The money is intended to provide eight weeks of cash-flow assistance to small business employers who maintain their payroll during the pandemic.
“The idea is to be able to start giving out those loans pretty quickly to small businesses,” said David Barron, an employment attorney with the law firm Cozen O’Connor. He expects startups will be flocking to apply over the next week.
Some requirements apply
The biggest draw, Barron said, is that it can be “free money.” If the employer maintains its payroll, then the portion of the loan used to cover payroll costs, interest on mortgage obligations, rent and utilities would be forgiven.

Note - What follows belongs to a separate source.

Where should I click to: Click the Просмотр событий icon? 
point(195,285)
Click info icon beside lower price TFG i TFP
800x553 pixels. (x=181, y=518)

For startups looking to apply, it’s not a blank check. Lending is capped at the lesser of $10 million or 2.5 times the monthly annual payroll cost for the one-year period prior to the loan. Salaries are capped at $100,000 for an individual employee.
For venture-funded companies, a key point of contention for the loan program has been the so-called affiliate rule. Immediately after the bill’s passage, it was unclear whether venture-backed startups and private equity-backed companies would meet program requirements. That’s because the law as written requires “affiliates” to aggregate their employees into a total that must be below the 500-employee threshold in order to qualify for loans.
The National Venture Capital Association and other groups have been lobbying heavily for the SBA to adopt an interpretation of the affiliate language that allows startups to apply as independent entities, not affiliates of their largest backers. Per Axios, Congressional leaders have now confirmed that venture-backed startups will be eligible for the program, though we may see restrictions on private equity-owned companies.
Eligibility and ease of obtaining funds may still vary company to company. This could depend on the percentage of investor ownership, control provisions written into the term sheets, and other factors, notes Scott Orn of Kruze Consulting, a provider of financial services for startups. For now, he’s advising clients to consult with their legal advisers to see if there are extra steps they need to take to qualify for the program.
What portion of U.S. startups are likely to apply in the coming weeks? For now, that’s unclear, but certainly the COVID-19 economic slowdown is impacting all sectors, with startups in the most heavily hit categories, such as travel and hospitality, seeing some of the biggest near-term hurdles.